[[ DATASET ENTRIES, beginning ]]

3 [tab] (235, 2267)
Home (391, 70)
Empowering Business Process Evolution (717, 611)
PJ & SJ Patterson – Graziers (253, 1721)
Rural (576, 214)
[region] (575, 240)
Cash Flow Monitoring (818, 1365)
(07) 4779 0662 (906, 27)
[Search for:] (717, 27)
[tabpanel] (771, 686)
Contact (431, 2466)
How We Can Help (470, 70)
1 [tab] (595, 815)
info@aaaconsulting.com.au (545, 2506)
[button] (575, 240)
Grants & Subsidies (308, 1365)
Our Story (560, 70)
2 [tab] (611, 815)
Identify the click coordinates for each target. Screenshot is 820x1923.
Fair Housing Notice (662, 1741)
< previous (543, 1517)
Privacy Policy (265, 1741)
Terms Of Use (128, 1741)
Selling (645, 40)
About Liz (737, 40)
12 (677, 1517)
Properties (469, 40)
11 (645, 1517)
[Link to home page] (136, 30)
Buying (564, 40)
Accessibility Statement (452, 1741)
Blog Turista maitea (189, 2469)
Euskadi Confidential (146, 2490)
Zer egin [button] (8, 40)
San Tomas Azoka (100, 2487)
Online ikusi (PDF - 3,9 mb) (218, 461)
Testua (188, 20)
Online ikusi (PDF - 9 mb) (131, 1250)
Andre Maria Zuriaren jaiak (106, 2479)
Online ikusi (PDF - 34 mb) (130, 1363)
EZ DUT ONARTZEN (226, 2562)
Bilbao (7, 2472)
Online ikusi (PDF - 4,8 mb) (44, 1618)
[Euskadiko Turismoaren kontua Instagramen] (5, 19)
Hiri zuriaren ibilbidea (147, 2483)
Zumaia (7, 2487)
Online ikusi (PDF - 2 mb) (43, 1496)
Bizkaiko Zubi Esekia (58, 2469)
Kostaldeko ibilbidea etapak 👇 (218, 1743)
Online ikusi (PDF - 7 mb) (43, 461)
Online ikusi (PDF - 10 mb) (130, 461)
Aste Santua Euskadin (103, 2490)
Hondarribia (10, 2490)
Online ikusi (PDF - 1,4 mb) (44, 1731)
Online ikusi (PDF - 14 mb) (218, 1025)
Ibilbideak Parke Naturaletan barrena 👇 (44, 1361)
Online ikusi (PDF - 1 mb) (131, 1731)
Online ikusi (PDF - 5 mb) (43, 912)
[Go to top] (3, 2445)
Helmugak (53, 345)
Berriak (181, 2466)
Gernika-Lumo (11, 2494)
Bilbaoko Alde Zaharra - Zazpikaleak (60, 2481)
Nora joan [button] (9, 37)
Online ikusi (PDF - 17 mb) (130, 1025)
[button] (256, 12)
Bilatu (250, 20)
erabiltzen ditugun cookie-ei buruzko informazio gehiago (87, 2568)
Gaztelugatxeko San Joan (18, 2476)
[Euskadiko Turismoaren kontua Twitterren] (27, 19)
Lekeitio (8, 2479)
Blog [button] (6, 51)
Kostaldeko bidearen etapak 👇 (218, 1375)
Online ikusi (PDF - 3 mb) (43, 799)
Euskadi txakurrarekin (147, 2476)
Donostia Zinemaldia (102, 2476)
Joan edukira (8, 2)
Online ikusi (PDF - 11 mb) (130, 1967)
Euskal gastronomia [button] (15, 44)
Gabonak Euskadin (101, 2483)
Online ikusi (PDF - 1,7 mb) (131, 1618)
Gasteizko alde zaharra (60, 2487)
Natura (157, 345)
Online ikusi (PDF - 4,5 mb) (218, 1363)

[[ DATASET ENTRIES, end ]]

- AIM OF THE TASK: There is a run of lines above from the one with "Contact (431, 2466)" to the one with "2 [tab] (611, 815)"; print exactly that run, both ends included, and nothing else.

- TASK RESPONSE:
Contact (431, 2466)
How We Can Help (470, 70)
1 [tab] (595, 815)
info@aaaconsulting.com.au (545, 2506)
[button] (575, 240)
Grants & Subsidies (308, 1365)
Our Story (560, 70)
2 [tab] (611, 815)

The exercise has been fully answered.